Esto tiene una consecuencia muy positiva: sonreír nos ayuda a sentirnos mejor, incluso cuando la sonrisa es forzada, no espontánea. En un experimento realizado hace algunos años, investigadores estadounidenses trabajaron con tres grupos de personas. Todas tenían que resolver algunos problemas que les causaban un cierto grado de estrés. A las personas de los grupos A y B les pidieron que, mientras ejecutaban la tarea, sostuvieran con la boca unos palillos: como resultado de esto, el gesto que se les formaba en la cara era el de una sonrisa (por supuesto, no genuina). A los miembros del grupo A, además, les pidieron de forma explícita que sonrieran; a los del B no les hicieron este pedido. La gente del grupo C resolvió los problemas sin tener que hacer nada con la boca.

Los resultados mostraron que todos los participantes “sonrientes” –los de los grupos A y B–, mientras se recuperaban de los ejercicios estresantes, mostraron frecuencias cardíacas más bajas que los del grupo C. En las conclusiones del trabajo, los investigadores anotaron que “estos hallazgos demuestran la existencia de beneficios fisiológicos y psicológicos al mantener expresiones faciales positivas durante situaciones de estrés”, aunque se trate de expresiones involuntarias.
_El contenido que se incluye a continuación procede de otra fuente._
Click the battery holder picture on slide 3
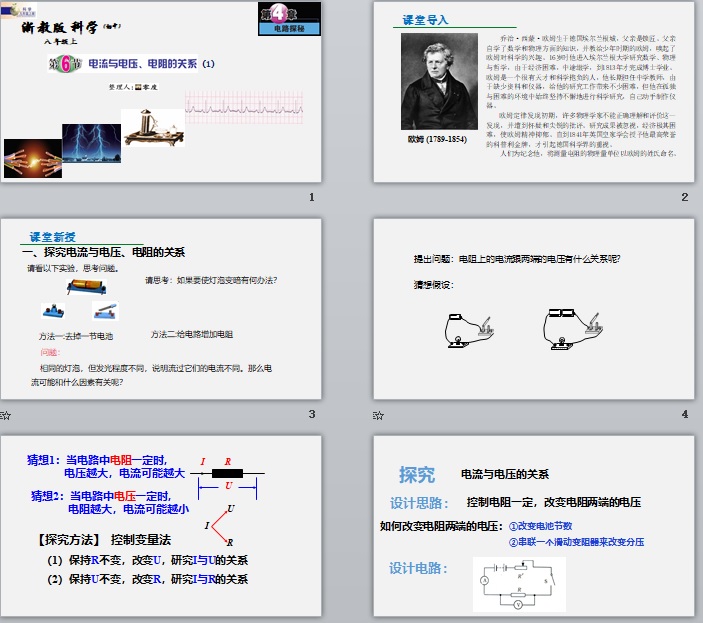coord(96,288)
Claro que la sonrisa también puede ser inquietante. En particular, cuando es tan forzada y poco genuina que parece fuera de contexto, como si la boca sonriera pero las demás facciones del rostro –sobre todo los ojos– no lo hacen. Algo que sucede, por ejemplo, en lo que los expertos en comunicación no verbal llaman la sonrisa maliciosa, típica de los villanos y psicópatas de la ficción. Pero también puede suceder en caras que han sufrido algún tipo de deformación, como la de Gwynplaine o la de ciertas versiones del Joker. ¿Acaso contribuirían con su estado de ánimo las sonrisas fijadas en sus rostros como una maldición?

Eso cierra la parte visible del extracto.